Bietz continued: the snobs vs the slobs

Bietz talks about the schism between local and national circuit teams. He does not go far enough, not so much in explaining how bifurcation exists, but how people in debate, who wish to cast aspersions at someone, usually end up accusing them of being a member of the other camp. In my experience, when people have disagreed with me, they have complained that my problem is that I am too committed to the $ircuit.

Puh-leeze. I mean, I’m the one who put the dollar sign in there (only because I couldn’t find the cents sign).

Then again, I guess you could accuse me, on the basis of this semiotic, to be anti-national circuit, but loyal members of the VCA know that that is not the case either. I have enjoyed the challenges of circuit debate with my debaters at that level. I am critical of everyone, everywhere (including myself). I play no favorites. My point is, and always has been, that there are two different arenas, that the one that is right for an individual debater is the one that is right for that individual debater, that both are valuable, and that it is the responsibility of coaches to foster sensibilities that support an open attitude on their teams.

Again, I come back to the coaches. That’s where the responsibility begins.

But still, although debaters may not have reached their legal majority, then again, they are not totally blameless. Tribalistic practices among any group isolate the others who are not in the group, with all the hoo-ha that goes along with otherization, but in forensics there isn’t a lot to be gained from it in the long run. We are all competitors, but more importantly, we’re all citizens of a relatively small and rather exciting little group, and the others are not those who debate differently from us, but those who are not in a position to benefit from debate at all. Those debaters who see themselves as leaders, who actually believe in what they are arguing, need to take their own meaningful positions on this. You need to ask yourself, if you’re a hot circuit debater, how do you treat your random draws? With respect and friendship? Or with disdain and, after they are gone, scorn? In a universe of very few people interested in debate, do you really have the myopia to treat some of those people poorly? These are your spiritual compatriots. Sure, they might be your “inferior” in a particular debate sense, but I don’t think that sportsmanship somehow doesn’t apply to debate, or that the purpose of sportsmanship doesn’t apply. On the other side of the coin, debaters who do not aspire to the circuit should nonetheless welcome learning what they can from circuit styles and content. I personally look with suspicion on a lot of the popular styles that come and go over time, and I expect anyone with half a brain will do likewise, but some of the stuff always proves out to be useful in the dialectic move toward truth. For instance, maybe knowing a little theory might enlarge the brain even if you never use it yourself in a round. Say what you will about Nietzsche, you’ve got to admit that he’s important to anyone studying modern thought.
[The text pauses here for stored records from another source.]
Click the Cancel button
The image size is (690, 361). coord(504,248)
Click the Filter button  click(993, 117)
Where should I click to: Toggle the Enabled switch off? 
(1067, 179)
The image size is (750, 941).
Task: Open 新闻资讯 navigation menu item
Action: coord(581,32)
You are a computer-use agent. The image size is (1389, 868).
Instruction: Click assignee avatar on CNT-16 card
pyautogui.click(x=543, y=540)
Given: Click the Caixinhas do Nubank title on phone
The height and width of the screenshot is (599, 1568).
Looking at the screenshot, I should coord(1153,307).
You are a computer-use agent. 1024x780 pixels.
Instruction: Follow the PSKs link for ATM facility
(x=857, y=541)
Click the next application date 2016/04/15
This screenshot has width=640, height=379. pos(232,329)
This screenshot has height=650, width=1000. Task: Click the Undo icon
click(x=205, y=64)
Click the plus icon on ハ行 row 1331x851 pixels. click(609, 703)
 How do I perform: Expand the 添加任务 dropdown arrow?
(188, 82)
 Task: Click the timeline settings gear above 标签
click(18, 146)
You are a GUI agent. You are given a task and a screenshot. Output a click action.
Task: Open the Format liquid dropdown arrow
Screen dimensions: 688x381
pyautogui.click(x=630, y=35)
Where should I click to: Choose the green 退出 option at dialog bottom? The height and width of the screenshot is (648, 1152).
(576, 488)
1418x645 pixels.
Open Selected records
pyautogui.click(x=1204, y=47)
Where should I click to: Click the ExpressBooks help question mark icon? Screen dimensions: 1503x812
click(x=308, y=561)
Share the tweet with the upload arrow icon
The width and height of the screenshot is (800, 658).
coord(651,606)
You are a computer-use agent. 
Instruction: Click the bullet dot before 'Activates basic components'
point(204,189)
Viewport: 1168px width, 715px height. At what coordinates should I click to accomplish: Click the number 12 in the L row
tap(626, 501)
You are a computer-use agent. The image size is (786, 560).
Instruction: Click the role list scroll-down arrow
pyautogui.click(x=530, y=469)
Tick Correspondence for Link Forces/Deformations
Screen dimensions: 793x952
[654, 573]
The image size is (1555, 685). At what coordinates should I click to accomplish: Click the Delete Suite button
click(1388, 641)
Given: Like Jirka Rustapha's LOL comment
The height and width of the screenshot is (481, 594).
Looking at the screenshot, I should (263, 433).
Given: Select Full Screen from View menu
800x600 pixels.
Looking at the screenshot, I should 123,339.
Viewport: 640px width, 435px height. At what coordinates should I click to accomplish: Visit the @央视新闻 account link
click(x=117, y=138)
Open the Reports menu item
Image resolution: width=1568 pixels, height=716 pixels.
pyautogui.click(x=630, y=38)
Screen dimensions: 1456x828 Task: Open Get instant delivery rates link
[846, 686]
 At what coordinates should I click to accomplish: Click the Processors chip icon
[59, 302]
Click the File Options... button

And so forth and so on. Different and/or new doesn’t make it bad, it just makes it different and/or new. Study it for a while. Learn about it. If you’re going to reject it, reject it based on knowledge of what it is, not ignorance. But probably you’re going to get something out of it. Which is not a bad thing at all.

I don’t expect everybody at a tournament to start singing Kumbaya and holding hands and whatnot, but a level of respect is required from everyone. If you don’t have it, question your motivations and your actions. Did you sign up for debate only because you wanted to debate, and not because you wanted to hang out with like souls, to exist in a multicultural realm where intelligence is valued (a rarity in some high school milieus) and where increasing intelligence is the name of the game? As I say, it begins with the coaches, but students are culpable here too, if they are not treating everyone with respect. That the activity is about treating people with respect, about fairness and justice, about otherization, about ethical behavior, only underlines the need for all its citizens to act in accordance with the principles to which we are giving lip service. If it’s only lip service, well then, it’s just a lot of lip. And at the point where debate is just a lot of b.s., it has virtually no value whatsoever, and you can count me out.